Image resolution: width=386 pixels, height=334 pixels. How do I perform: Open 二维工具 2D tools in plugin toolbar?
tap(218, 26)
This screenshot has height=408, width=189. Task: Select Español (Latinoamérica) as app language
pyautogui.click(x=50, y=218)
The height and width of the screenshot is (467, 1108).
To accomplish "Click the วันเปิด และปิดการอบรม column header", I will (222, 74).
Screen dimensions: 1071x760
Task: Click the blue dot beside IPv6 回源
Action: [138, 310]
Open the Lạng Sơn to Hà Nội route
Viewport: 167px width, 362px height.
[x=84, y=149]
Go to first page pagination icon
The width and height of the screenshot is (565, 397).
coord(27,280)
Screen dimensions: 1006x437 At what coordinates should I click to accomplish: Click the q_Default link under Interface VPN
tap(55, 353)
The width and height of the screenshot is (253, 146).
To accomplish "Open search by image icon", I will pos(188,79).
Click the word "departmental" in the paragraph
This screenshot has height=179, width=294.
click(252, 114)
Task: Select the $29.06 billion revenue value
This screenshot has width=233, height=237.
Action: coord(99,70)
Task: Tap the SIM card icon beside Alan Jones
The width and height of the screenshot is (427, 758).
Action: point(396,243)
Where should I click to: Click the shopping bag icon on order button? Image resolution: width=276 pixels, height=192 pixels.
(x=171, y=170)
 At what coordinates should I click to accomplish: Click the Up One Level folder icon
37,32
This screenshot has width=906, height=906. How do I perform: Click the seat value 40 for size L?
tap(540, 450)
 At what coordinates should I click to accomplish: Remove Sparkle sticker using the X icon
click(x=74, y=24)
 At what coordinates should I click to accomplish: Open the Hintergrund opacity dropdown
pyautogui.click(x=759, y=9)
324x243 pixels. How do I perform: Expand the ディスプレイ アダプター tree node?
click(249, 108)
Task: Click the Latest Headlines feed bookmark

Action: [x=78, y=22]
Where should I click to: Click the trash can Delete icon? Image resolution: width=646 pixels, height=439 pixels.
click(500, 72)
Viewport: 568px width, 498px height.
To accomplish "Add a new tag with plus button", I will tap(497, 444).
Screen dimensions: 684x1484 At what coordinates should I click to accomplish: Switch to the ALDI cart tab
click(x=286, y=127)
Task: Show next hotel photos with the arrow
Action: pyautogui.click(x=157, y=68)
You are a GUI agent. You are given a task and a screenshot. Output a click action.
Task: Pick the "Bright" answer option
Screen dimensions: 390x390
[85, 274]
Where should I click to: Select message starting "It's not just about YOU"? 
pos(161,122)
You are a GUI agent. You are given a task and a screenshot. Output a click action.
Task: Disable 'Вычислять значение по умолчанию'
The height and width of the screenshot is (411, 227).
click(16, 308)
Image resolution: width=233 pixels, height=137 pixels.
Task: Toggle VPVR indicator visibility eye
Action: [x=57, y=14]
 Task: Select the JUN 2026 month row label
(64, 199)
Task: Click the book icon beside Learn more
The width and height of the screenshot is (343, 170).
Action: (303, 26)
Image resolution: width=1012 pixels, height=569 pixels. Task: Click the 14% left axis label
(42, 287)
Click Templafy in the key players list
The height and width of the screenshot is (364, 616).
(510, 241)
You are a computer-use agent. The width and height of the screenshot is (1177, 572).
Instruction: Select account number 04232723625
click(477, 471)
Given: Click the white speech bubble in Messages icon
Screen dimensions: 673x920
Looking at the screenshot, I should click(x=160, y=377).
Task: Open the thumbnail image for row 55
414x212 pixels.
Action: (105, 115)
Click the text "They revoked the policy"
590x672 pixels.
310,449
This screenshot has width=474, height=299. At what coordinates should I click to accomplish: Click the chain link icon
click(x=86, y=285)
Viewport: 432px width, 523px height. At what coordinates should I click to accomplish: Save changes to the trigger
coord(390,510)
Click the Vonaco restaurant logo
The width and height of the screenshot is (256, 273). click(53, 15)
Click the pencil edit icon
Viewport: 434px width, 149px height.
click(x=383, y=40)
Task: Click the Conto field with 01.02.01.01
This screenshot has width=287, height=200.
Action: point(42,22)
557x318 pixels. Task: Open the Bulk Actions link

TASK PROMPT - Here, the records must be output exactly and in full.

REPLY -
Image resolution: width=386 pixels, height=334 pixels. How do I perform: Open 二维工具 2D tools in plugin toolbar?
tap(218, 26)
This screenshot has height=408, width=189. Task: Select Español (Latinoamérica) as app language
pyautogui.click(x=50, y=218)
The height and width of the screenshot is (467, 1108).
To accomplish "Click the วันเปิด และปิดการอบรม column header", I will (222, 74).
Screen dimensions: 1071x760
Task: Click the blue dot beside IPv6 回源
Action: [138, 310]
Open the Lạng Sơn to Hà Nội route
Viewport: 167px width, 362px height.
[x=84, y=149]
Go to first page pagination icon
The width and height of the screenshot is (565, 397).
coord(27,280)
Screen dimensions: 1006x437 At what coordinates should I click to accomplish: Click the q_Default link under Interface VPN
tap(55, 353)
The width and height of the screenshot is (253, 146).
To accomplish "Open search by image icon", I will pos(188,79).
Click the word "departmental" in the paragraph
This screenshot has height=179, width=294.
click(252, 114)
Task: Select the $29.06 billion revenue value
This screenshot has width=233, height=237.
Action: coord(99,70)
Task: Tap the SIM card icon beside Alan Jones
The width and height of the screenshot is (427, 758).
Action: point(396,243)
Where should I click to: Click the shopping bag icon on order button? Image resolution: width=276 pixels, height=192 pixels.
(x=171, y=170)
 At what coordinates should I click to accomplish: Click the Up One Level folder icon
37,32
This screenshot has width=906, height=906. How do I perform: Click the seat value 40 for size L?
tap(540, 450)
 At what coordinates should I click to accomplish: Remove Sparkle sticker using the X icon
click(x=74, y=24)
 At what coordinates should I click to accomplish: Open the Hintergrund opacity dropdown
pyautogui.click(x=759, y=9)
324x243 pixels. How do I perform: Expand the ディスプレイ アダプター tree node?
click(249, 108)
Task: Click the Latest Headlines feed bookmark

Action: [x=78, y=22]
Where should I click to: Click the trash can Delete icon? Image resolution: width=646 pixels, height=439 pixels.
click(500, 72)
Viewport: 568px width, 498px height.
To accomplish "Add a new tag with plus button", I will tap(497, 444).
Screen dimensions: 684x1484 At what coordinates should I click to accomplish: Switch to the ALDI cart tab
click(x=286, y=127)
Task: Show next hotel photos with the arrow
Action: pyautogui.click(x=157, y=68)
You are a GUI agent. You are given a task and a screenshot. Output a click action.
Task: Pick the "Bright" answer option
Screen dimensions: 390x390
[85, 274]
Where should I click to: Select message starting "It's not just about YOU"? 
pos(161,122)
You are a GUI agent. You are given a task and a screenshot. Output a click action.
Task: Disable 'Вычислять значение по умолчанию'
The height and width of the screenshot is (411, 227).
click(16, 308)
Image resolution: width=233 pixels, height=137 pixels.
Task: Toggle VPVR indicator visibility eye
Action: [x=57, y=14]
 Task: Select the JUN 2026 month row label
(64, 199)
Task: Click the book icon beside Learn more
The width and height of the screenshot is (343, 170).
Action: (303, 26)
Image resolution: width=1012 pixels, height=569 pixels. Task: Click the 14% left axis label
(42, 287)
Click Templafy in the key players list
The height and width of the screenshot is (364, 616).
(510, 241)
You are a computer-use agent. The width and height of the screenshot is (1177, 572).
Instruction: Select account number 04232723625
click(477, 471)
Given: Click the white speech bubble in Messages icon
Screen dimensions: 673x920
Looking at the screenshot, I should click(x=160, y=377).
Task: Open the thumbnail image for row 55
414x212 pixels.
Action: (105, 115)
Click the text "They revoked the policy"
590x672 pixels.
310,449
This screenshot has width=474, height=299. At what coordinates should I click to accomplish: Click the chain link icon
click(x=86, y=285)
Viewport: 432px width, 523px height. At what coordinates should I click to accomplish: Save changes to the trigger
coord(390,510)
Click the Vonaco restaurant logo
The width and height of the screenshot is (256, 273). click(53, 15)
Click the pencil edit icon
Viewport: 434px width, 149px height.
click(x=383, y=40)
Task: Click the Conto field with 01.02.01.01
This screenshot has width=287, height=200.
Action: point(42,22)
557x318 pixels. Task: Open the Bulk Actions link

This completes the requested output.